Rating:  Summary: Great Read Review: I really enjoyed this book, but I do believe that you have to be a Fight Club fan to appreciate this book. Like Fight Club, it is very dark, but very well written. I read this book in one sitting and highly recommend it!
Rating:  Summary: Recommended Read Review: I highly recommend this book as an individual work very distinct to Chuck Plahniuk's style, and an overall enjoyable experience. I laughed aloud repeatedly while reading this book and I spent a lot of time thinking about it when I was finished. This will probably be a movie some day so I suggest you read it before it does, that way you can brag to everybody about how you read it before it was popular.
Rating:  Summary: "Perhaps his best?' Review: It is difficult to review Palahniuks work. While compelling and narrative, his books have an eerie emptiness about them. There are always several stories within the story. In this story Victor Mancini works in a replica early colonial village. All of the village employees are drug or sex addicts. Victors best friend, Denny also works there, he is hopelessly addicted to masturbating. Victors neurotic mother lives in an expensive convalescent center, so victor fakes choking to death in every restaurant to pity customers into giving him money. Victor goes to sexaholic meetings to pick up women for sex. He tells of his mothers erratic and abusive behavior towards him when he was young, etc. etc., well you get the idea. If you are into twisted tales, cool. If not, leave this book alone, don't read it. You may be sorry.
Rating:  Summary: I think Chuck "Choke"d Review: The jacket lured me in but I can't say the author delivered the goods. Incredibly depressing, gross and bizarre characters and behavior doesn't make for an interesting read. His style can be entertaining but repetition of certain motifs really wears thin even in 256 pages. His attention to detail led to some interesting characterizations but just too weird to really be enjoyable. Think of a young John Irving trying a little to hard to be cute.
Rating:  Summary: Just short of genius. Review: This has been my first Palahniuk read, and I quite enjoyed it. Well written and layered with the same sarcastic narrative and theme movement that I'd expected after viewing Fight Club. Unfortunately, I must say it is certainly not for the timid ... on any subject. The main charactor of the novel is a massive sex addict, and his acts are described quite in detail, which, although it may make you grin or grimace, adds an almost embarassing realism to the book. Definatelty not one worth passing by.
Rating:  Summary: Another Look Into Madness Review: See Schizophrenia. See Dementia. See Hysteria. Chuck Palahniuk's newest novel "Choke" amusing look at a medical quack who sees the world as disintegrated and segmented, therefore needs to be analyzed like any biological disease.

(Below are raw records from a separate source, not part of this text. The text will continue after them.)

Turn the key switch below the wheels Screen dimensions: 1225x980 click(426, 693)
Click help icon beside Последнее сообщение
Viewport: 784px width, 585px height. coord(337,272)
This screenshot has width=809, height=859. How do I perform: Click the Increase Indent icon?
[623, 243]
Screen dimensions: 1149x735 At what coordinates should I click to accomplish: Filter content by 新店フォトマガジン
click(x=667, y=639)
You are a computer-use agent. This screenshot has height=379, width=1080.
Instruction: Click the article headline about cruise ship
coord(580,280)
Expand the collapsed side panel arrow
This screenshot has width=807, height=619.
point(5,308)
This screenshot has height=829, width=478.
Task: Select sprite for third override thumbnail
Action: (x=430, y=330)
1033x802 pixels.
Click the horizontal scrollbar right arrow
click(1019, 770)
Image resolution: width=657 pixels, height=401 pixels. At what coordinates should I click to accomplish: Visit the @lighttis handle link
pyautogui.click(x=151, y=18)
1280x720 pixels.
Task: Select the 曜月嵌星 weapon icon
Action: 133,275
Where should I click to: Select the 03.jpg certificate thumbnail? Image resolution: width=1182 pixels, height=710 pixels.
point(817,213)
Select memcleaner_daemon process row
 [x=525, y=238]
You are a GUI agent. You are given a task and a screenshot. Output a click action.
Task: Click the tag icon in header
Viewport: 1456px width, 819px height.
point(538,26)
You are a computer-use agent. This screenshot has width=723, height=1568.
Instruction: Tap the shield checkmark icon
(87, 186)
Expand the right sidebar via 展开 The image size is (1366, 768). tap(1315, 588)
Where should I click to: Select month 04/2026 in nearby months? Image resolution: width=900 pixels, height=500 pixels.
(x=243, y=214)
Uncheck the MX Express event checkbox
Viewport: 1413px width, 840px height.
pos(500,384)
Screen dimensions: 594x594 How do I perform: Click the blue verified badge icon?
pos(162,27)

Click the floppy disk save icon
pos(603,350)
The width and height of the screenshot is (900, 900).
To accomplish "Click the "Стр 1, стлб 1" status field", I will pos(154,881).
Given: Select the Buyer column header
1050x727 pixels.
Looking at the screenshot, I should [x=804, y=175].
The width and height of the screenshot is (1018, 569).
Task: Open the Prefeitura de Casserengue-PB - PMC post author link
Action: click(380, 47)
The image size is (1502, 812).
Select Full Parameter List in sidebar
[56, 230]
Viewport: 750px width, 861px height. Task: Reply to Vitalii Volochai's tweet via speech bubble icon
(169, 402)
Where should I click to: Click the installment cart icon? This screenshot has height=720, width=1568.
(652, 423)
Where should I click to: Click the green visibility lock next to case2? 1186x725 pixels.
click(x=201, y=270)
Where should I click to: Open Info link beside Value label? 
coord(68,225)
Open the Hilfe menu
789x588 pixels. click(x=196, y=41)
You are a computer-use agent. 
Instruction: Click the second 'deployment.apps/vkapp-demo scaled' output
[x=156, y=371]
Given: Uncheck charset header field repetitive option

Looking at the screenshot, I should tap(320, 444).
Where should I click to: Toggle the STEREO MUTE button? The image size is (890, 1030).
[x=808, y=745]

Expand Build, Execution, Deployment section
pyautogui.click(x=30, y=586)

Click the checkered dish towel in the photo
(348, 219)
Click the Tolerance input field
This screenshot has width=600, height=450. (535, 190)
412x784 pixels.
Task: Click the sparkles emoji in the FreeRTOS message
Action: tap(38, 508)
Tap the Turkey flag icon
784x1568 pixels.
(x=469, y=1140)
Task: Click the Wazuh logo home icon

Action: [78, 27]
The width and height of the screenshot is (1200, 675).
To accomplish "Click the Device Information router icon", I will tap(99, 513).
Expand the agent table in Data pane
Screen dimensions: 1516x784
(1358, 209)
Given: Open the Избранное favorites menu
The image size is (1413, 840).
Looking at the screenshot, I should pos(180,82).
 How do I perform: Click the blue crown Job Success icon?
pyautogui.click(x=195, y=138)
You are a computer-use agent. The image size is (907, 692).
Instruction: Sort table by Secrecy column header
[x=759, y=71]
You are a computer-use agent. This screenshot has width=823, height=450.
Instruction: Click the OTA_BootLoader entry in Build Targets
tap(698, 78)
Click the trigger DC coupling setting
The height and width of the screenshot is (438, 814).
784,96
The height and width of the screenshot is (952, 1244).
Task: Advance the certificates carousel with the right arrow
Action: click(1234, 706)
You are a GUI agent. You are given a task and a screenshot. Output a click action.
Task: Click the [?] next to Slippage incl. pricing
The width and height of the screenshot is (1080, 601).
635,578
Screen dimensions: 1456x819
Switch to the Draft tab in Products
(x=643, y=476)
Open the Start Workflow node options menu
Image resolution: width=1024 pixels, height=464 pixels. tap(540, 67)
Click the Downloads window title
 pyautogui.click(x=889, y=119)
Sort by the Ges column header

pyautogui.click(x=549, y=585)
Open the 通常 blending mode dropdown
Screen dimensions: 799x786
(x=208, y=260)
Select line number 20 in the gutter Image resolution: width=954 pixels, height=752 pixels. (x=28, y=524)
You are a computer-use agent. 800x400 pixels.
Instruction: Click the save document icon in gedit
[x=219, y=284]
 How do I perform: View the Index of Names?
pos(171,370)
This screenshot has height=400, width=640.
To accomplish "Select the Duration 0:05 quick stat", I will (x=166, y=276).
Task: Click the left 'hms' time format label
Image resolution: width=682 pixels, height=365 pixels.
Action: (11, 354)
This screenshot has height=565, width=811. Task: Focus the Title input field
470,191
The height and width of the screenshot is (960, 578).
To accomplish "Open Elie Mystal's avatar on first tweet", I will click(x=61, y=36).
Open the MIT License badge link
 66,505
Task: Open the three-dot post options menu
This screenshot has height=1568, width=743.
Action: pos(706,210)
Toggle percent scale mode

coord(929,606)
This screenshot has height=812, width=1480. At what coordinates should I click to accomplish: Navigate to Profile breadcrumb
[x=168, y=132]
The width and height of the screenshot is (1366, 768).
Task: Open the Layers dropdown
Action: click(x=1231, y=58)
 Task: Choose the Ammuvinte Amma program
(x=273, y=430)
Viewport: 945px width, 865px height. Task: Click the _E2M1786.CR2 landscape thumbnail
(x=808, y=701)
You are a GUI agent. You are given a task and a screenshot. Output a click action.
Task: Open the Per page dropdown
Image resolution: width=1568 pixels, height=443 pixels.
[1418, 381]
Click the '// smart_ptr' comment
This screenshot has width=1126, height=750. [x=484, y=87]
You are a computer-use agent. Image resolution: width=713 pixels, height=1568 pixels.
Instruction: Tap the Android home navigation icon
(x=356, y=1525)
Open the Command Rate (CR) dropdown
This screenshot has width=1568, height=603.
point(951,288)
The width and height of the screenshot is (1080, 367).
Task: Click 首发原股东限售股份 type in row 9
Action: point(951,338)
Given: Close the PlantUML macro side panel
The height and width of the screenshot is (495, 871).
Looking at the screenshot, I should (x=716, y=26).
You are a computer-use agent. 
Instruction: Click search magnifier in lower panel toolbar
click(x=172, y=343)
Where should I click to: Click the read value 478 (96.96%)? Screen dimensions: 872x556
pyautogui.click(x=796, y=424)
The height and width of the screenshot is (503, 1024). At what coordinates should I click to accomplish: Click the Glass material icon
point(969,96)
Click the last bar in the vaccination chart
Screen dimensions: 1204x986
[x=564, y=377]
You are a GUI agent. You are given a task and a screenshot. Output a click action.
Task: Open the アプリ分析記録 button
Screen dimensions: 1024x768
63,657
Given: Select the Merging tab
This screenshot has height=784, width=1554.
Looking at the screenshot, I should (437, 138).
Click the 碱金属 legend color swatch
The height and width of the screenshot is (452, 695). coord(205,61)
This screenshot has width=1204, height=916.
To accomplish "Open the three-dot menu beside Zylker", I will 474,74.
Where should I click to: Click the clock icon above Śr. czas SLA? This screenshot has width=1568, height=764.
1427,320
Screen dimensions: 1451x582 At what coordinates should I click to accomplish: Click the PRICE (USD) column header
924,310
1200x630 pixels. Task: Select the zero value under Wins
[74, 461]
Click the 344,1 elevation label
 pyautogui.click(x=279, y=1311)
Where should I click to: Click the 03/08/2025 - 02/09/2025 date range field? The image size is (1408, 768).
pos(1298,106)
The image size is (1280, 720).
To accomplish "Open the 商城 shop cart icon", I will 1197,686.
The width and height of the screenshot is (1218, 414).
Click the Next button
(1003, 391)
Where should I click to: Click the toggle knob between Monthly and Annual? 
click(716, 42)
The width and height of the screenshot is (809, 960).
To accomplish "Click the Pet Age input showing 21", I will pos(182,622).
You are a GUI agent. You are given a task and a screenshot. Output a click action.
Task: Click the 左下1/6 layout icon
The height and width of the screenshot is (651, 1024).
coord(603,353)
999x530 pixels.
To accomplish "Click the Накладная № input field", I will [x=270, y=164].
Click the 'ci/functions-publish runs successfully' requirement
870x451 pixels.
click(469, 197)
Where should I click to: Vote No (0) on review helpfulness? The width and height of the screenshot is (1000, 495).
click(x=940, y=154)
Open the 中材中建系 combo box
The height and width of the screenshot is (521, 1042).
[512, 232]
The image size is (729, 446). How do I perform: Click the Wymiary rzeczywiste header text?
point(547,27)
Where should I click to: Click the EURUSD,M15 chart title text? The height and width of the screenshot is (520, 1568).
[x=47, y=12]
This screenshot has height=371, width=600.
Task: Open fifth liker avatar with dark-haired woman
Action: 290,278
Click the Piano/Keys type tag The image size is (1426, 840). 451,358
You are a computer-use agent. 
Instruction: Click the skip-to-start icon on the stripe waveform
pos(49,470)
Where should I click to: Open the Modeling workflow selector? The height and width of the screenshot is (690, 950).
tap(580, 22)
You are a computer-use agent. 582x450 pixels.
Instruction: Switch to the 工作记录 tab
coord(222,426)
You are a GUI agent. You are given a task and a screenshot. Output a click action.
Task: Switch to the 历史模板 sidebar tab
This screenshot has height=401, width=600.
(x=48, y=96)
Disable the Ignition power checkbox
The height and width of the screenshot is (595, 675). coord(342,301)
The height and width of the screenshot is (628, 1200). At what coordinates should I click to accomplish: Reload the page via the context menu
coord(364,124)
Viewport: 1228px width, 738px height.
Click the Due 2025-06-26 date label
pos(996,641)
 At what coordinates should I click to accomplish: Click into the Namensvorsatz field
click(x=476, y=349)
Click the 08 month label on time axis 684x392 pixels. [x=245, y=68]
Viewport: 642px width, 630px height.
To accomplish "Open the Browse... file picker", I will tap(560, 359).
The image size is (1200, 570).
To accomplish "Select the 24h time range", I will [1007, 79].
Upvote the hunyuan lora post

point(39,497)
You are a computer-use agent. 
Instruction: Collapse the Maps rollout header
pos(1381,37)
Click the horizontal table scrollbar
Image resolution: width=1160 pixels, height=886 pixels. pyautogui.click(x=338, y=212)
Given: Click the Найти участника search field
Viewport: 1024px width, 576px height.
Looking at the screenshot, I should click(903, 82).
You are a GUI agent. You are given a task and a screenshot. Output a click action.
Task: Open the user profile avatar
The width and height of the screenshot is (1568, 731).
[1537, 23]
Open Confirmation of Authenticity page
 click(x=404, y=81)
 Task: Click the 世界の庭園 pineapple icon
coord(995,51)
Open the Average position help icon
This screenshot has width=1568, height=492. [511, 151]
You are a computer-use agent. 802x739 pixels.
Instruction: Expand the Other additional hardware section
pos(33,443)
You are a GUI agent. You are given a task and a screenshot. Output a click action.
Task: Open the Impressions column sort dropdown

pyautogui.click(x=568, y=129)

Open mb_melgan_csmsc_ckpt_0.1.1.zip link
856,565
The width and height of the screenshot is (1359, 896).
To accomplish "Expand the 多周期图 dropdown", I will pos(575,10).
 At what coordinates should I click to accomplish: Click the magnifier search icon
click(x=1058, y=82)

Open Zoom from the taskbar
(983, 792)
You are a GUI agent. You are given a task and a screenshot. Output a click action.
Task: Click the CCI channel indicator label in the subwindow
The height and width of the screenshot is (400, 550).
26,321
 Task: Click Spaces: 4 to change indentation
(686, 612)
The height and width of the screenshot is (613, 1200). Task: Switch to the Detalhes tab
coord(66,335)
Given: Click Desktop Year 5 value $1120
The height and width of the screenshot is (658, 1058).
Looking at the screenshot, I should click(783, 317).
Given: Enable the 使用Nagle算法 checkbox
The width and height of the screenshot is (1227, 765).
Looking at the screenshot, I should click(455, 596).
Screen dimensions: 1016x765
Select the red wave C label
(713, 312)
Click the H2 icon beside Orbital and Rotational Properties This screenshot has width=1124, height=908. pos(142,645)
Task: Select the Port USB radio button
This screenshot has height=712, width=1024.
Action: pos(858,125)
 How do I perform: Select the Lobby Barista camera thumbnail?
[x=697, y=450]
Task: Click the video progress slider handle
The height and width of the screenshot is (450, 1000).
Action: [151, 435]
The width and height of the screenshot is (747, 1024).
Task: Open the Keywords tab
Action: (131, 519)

From here a treatment can be puesued. Yet, like the main character, Victor, his own needs are seemingly never met, as they stem from, like any good Oedipal Complex, the mother. It is the mother that holds the secret. The secret not only to his past, but also to his own psychological past that keeps interupting his sexual and social gratifications. Palahniuk has written a compelling story with a clever and witty style, one that is modern and fresh. See Fight Club. See Survivor. See Invisible Monsters. I highly reccomend this book for anyone interested into experiential insights to madness of the spiritual kind, as well as prose that has a flair for the darker side of comedy.
Rating:  Summary: Not a Fight Club, but a memorable one Review: After reading Survivor and Fight Club, I was expecting a lot from Choke. But I don't think Palahniuk quite reached it in this one. It had an original idea, but I thought the delivery could have been better...
Rating:  Summary: An excellent novel Review: Much better than the Fight Club. A new style, a great writing and a non-conventional story.Don't lose it.
Rating:  Summary: Amazing. Review: This book is amazing. Palahniuk's writing is so good that it plays funny games with my awareness of reality. The story is jolted, but its simply a reflection on society, reminiscent of Orwell's writings. Simply amazing.
Rating:  Summary: Disjointed, but not in a good way Review: I feel like Chuck's been holding back a bit. It's like he's not sure which direction he wants to go. Like he's straddling the notions of serving the mainstream or pushing the envelope and going more toward the other extreme. Fight Club is hard to follow-up, but seems like there's a bit of a rut here. Very odd. Anyone reading his books out of order might suggest that this was one of his first efforts, and Fight Club his latest. The repetition gimmick gets a bit old, really. That said, I'd still say it's a safe bet that I'll buy and read any other books Chuck has to write.